Would you repeat word for word the lines of the listing that follows, from the one with "Given: Click the Lublin airport pin" up to and including the one with "The width and height of the screenshot is (308, 218).", and leave out the images?
------------------------------------------------------------
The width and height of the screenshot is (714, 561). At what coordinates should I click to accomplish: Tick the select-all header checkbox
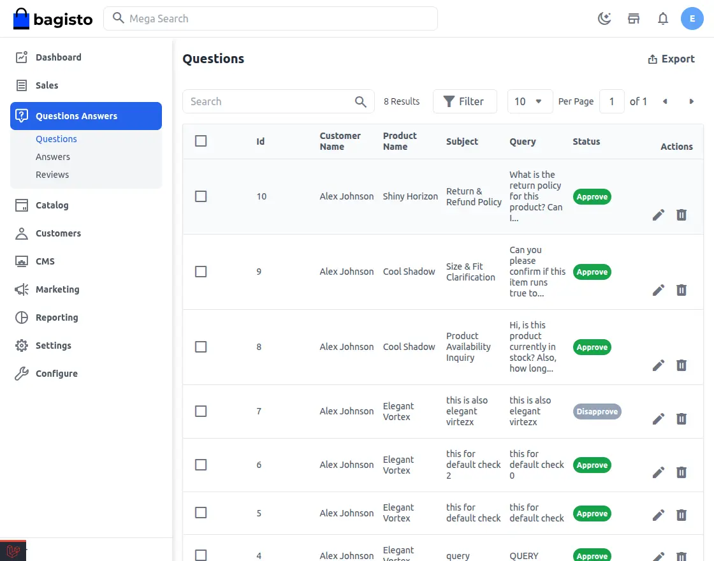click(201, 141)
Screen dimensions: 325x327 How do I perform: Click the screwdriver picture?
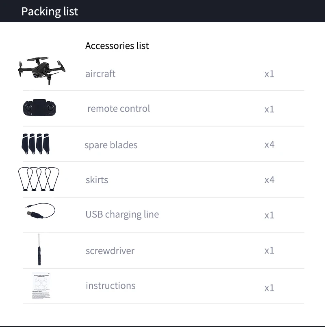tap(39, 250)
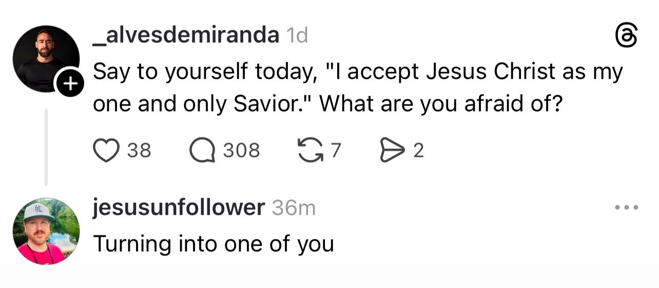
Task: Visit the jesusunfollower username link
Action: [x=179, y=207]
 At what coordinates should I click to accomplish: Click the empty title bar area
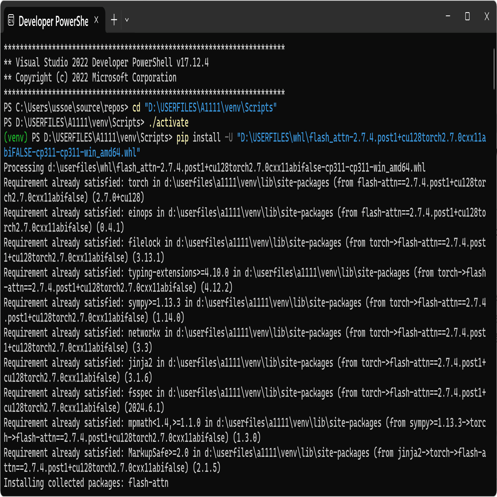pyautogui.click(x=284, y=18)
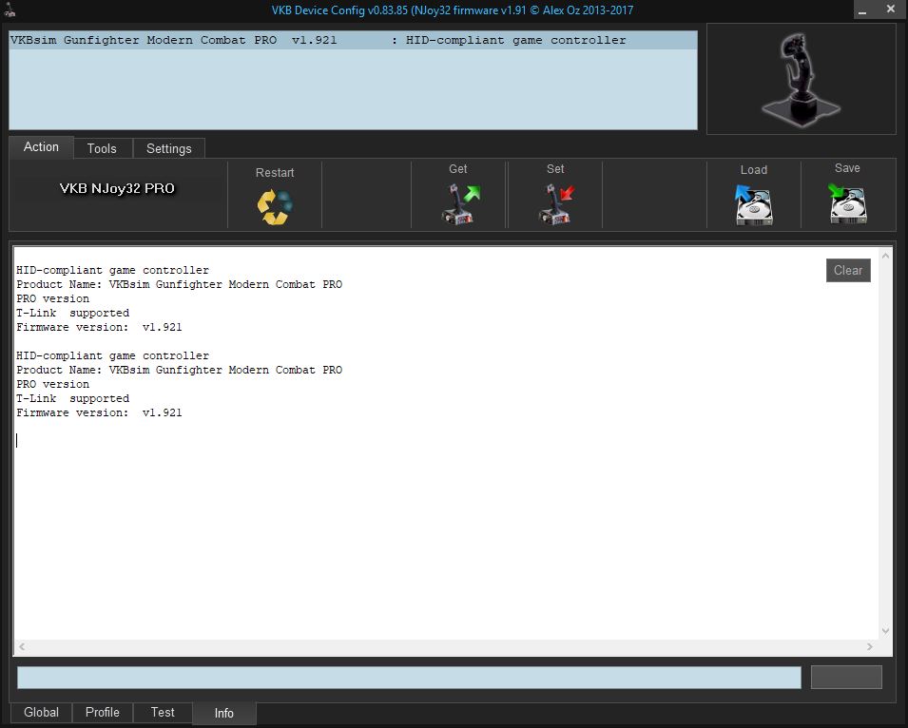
------------------------------------------------------------
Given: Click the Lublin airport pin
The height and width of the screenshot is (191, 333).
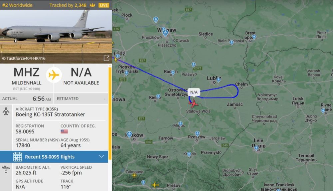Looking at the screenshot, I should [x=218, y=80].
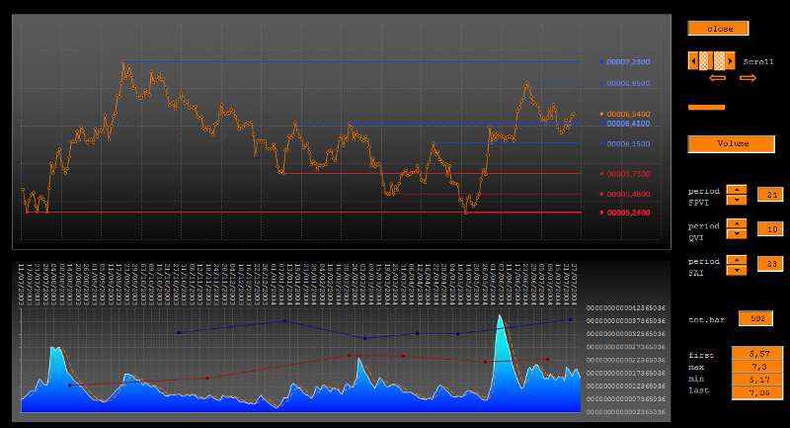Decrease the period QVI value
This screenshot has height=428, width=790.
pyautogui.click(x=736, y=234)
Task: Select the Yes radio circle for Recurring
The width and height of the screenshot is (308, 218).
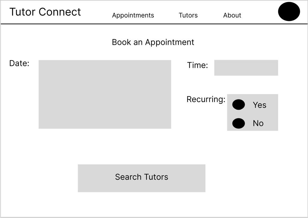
------------------------------------------------------------
Response area:
Given: Click the Lublin airport pin
The height and width of the screenshot is (191, 333).
Looking at the screenshot, I should [x=218, y=80].
Decrease the period QVI value
This screenshot has height=428, width=790.
pyautogui.click(x=736, y=234)
Task: Select the Yes radio circle for Recurring
The width and height of the screenshot is (308, 218).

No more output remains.